Decadal to Centennial Southern Ocean Deep Convection Variability in CMIP5 Models and in the Kiel Climate Model

Annika Reintges1, Mojib Latif1,2, Torge Martin1, Wonsun Park1 and Richard John Greatbatch1, (1)GEOMAR Helmholtz Centre for Ocean Research Kiel, Kiel, Germany, (2)University of Kiel, Kiel, Germany
Abstract:
In global climate models, deep convection in the Southern Ocean is subject to large biases. For example, convection on the continental shelves around Antarctica is not represented in many models and Antarctic bottom water—if at all—is often formed in open ocean deep convection cells instead. Among the CMIP5 models, the time scale, region, and intensity of such deep convection variability vary widely affecting both the Southern Ocean mean state and Southern Ocean sector climate variability. For example, the time scale of deep convection variability ranges from multi-decadal to multi-centennial. Further, some models simulate deep-convection only in the Weddell Sea, other models only in the Ross Sea, and again other models in both regions. We systemically analyze the differences in the Southern Ocean deep convection and its variability as simulated by a number of CMIP5 models, but the reasons for the differences remain unclear.
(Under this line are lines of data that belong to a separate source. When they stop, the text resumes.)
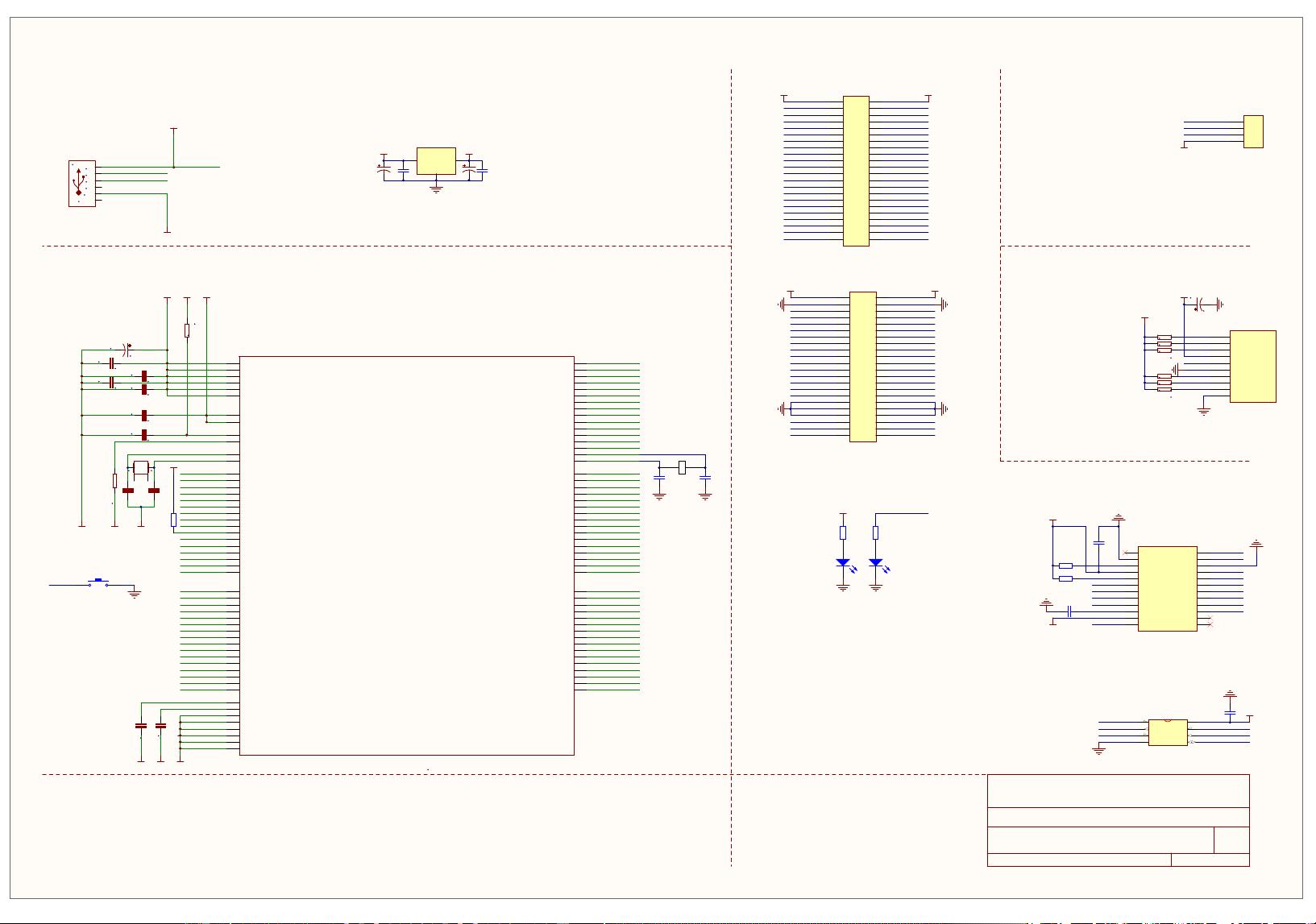Select the small 6-pin yellow IC near the bottom right
Screen dimensions: 1316x924
[1166, 731]
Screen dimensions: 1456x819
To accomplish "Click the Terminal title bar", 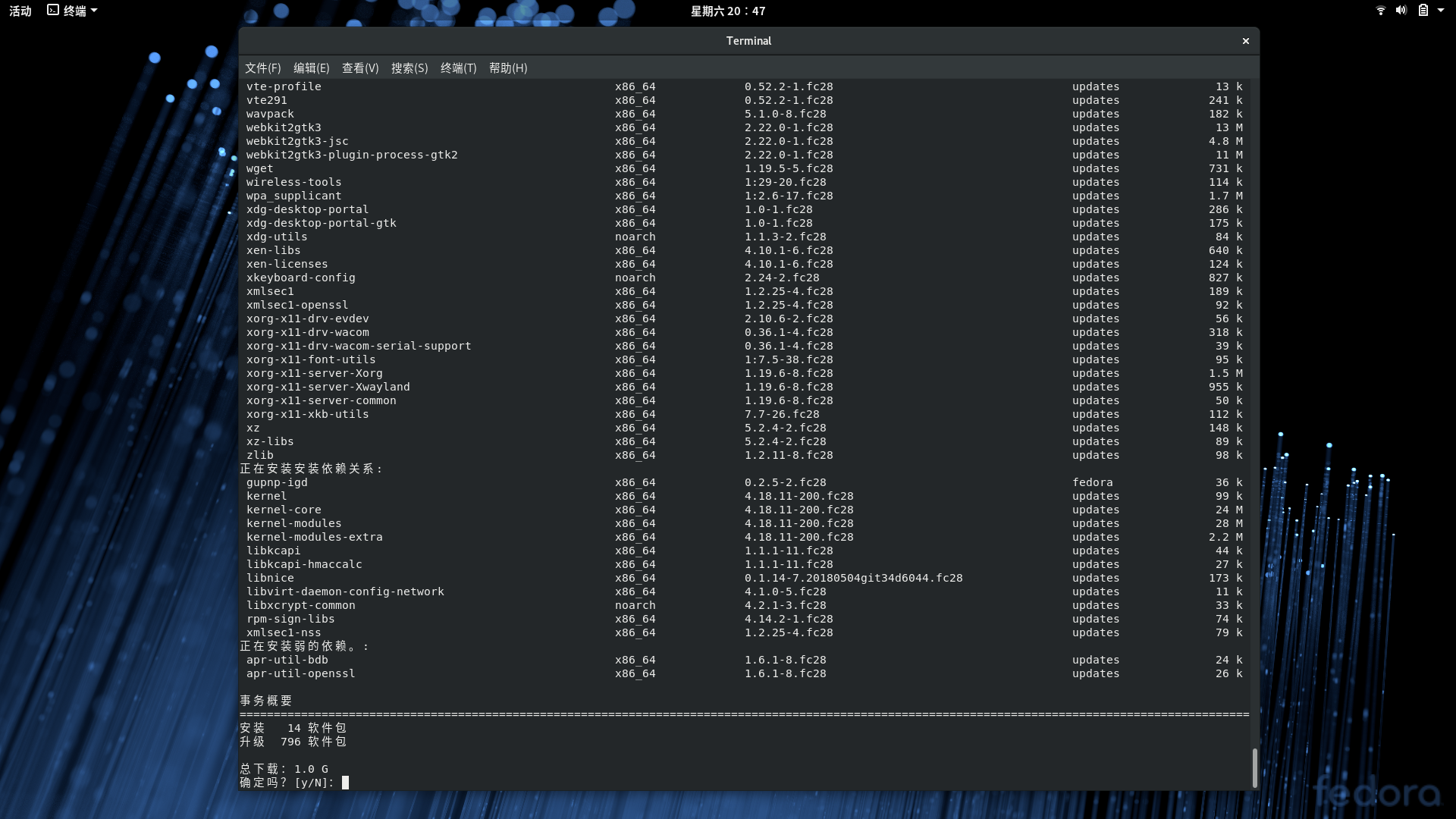I will [748, 41].
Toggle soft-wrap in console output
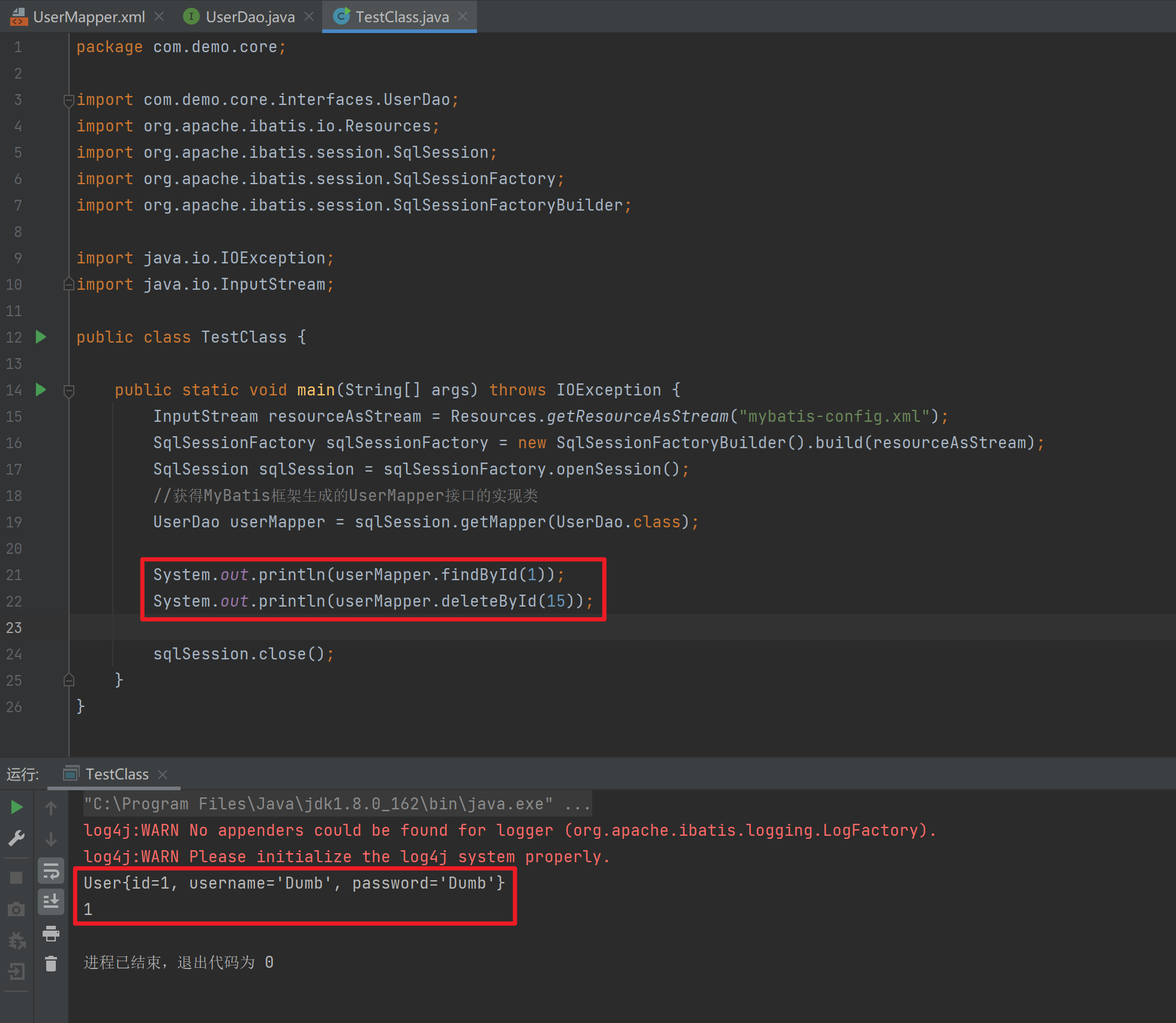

To obtain further insight into the factors controlling Southern Ocean deep convection variability we additionally analyze integrations of different versions of the Kiel Climate Model (KCM) in which Antarctic Bottom Water is formed by open ocean deep convection in the Atlantic sector of the Southern Ocean. We conclude from the KCM simulations that both sea ice and stratification are critical parameters determining the behavior of deep convection. Sea ice acts as a lid preventing heat loss from the ocean to the atmosphere. When sea ice volume is large (small), the default state of the model tends to be non-convective (convective). The underlying period of deep convection variability is controlled by the local ocean stratification. Further, Southern Ocean deep convection variability has the potential to impact the North Atlantic via the Atlantic Meridional Overturning Circulation which is sensitive to the Antarctic Bottom Water formation rate. Conclusions drawn from the KCM are assessed by contrasting them with the results obtained from the CMIP5 models.